The series follows Sarah Manning, an orphan and hustler with a seven-year-old daughter she hasn’t seen in 10 months, a drug dealer boyfriend to whom she owes money, and the exact same face as a woman who just threw herself in front of a train. When she assumes the woman’s identity, hoping to scam enough money to reclaim her daughter and go on the run, she finds herself in trouble with the police, on the run from a killer, and being drawn into a conspiracy involving ever more women who look just like her.
Sarah is my favorite kind of hero. She’s rough around the edges, often casually or even compulsively deceptive, but despite her complicated relationship with her family, she is loyal and, no matter how many times she tries to walk away, unquestionably brave. She can’t walk away, not from her family, not from the orphans, not from the woman whose life she has stolen. Something binds her to the fight, some mixture of loyalty – to her family and genetic twins – and sheer punk rock rebelliousness against whoever is playing games with her life. It’s this combination that makes her the protagonist of the show, and a bonafide hero: even her fellow “copies” look to her for leadership; even the antagonists remark that she is special.

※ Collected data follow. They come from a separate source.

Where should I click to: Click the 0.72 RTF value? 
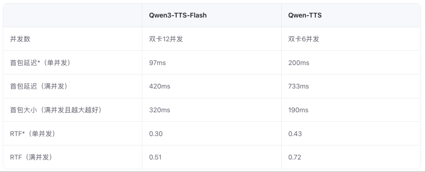click(x=295, y=157)
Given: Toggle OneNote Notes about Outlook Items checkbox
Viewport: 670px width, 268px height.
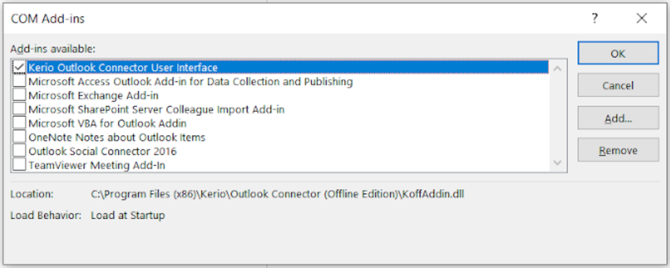Looking at the screenshot, I should click(19, 137).
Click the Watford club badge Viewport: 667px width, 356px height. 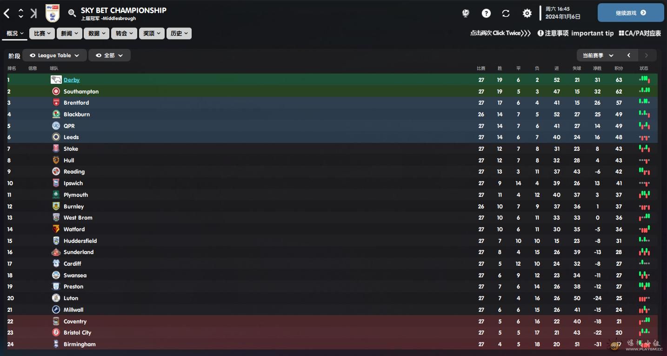56,229
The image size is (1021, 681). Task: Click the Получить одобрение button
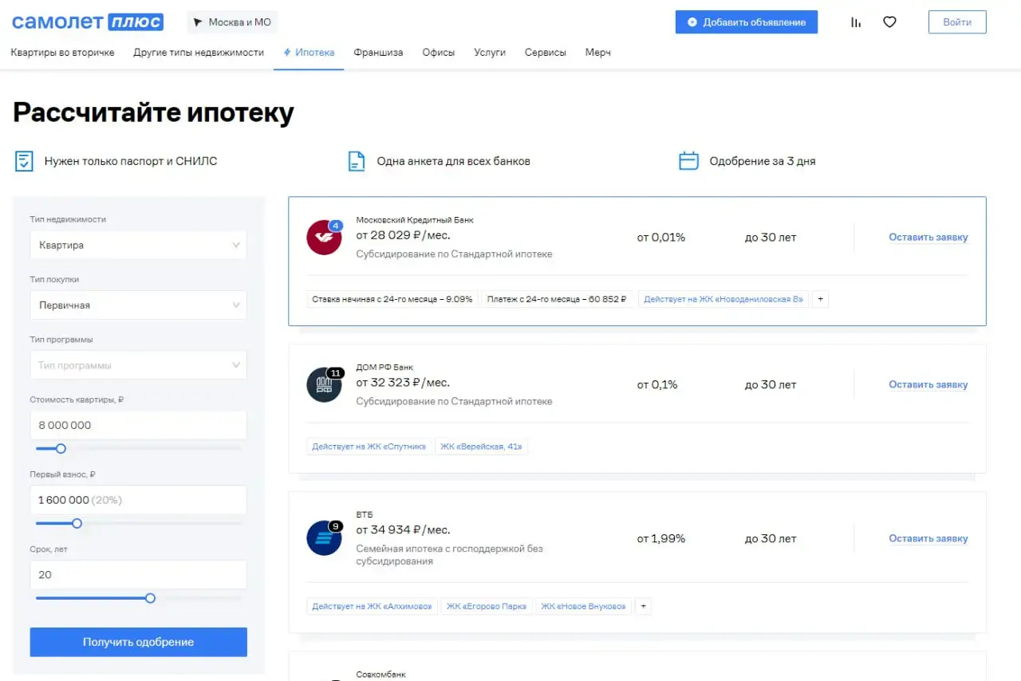point(139,642)
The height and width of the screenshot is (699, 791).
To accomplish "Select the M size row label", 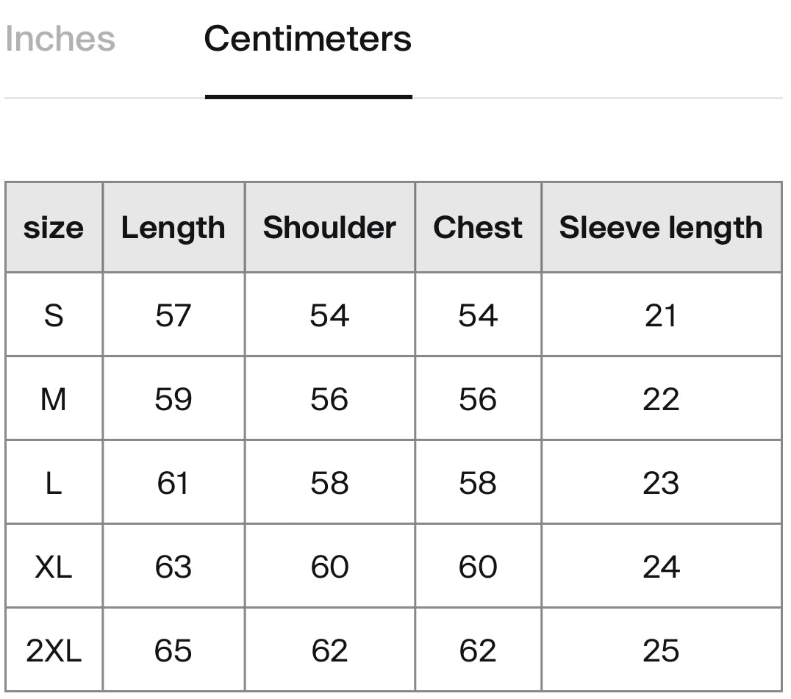I will (54, 399).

The antagonists, speaking of which, are nicely complicated, and despite the shadows cast by corporatism and mad science, I don’t detect much of the usual science fiction trope of What Hath Science Wrought that’s been part of the genre since its inception. Much like Fringe, which I’ve been watching a lot of lately, the science is as likely to be the solution as the problem. The real problems faced by the characters are much more existential than that, a tangled mess of shared genes, assumed identity, and unfathomable purpose. The villains are charming and monstrous in equal measure, capable of generating sympathy while remaining a very real and dangerous threat. It’s risky to make assumptions in the orphan’s world, and difficult to know who to trust. Who can best protect the orphans from the killer who seems set on eliminating them: the cheerful and charismatic transhumanist or the driven and eminently capable detective? Who has their best interests at heart?
Tatiana Maslany is the core of the show, for obvious reasons, convincingly playing multiple characters, often in the same scene, each with her own motivations and neuroses, strengths and vulnerabilities. She plays both the protagonist and the supporting cast, although the other supporting characters, especially Felix, her foster brother, are also instantly recognizable and endearing. Orphan Black is a well crafted drama based around well-realized characters, and every minute feels rich with meaning, tension, and possibility. Season 1 feels whole and complete and fulfilling, and yet I am so hungry for more. More mystery. More deception, more thrills. More of everything Orphan Black.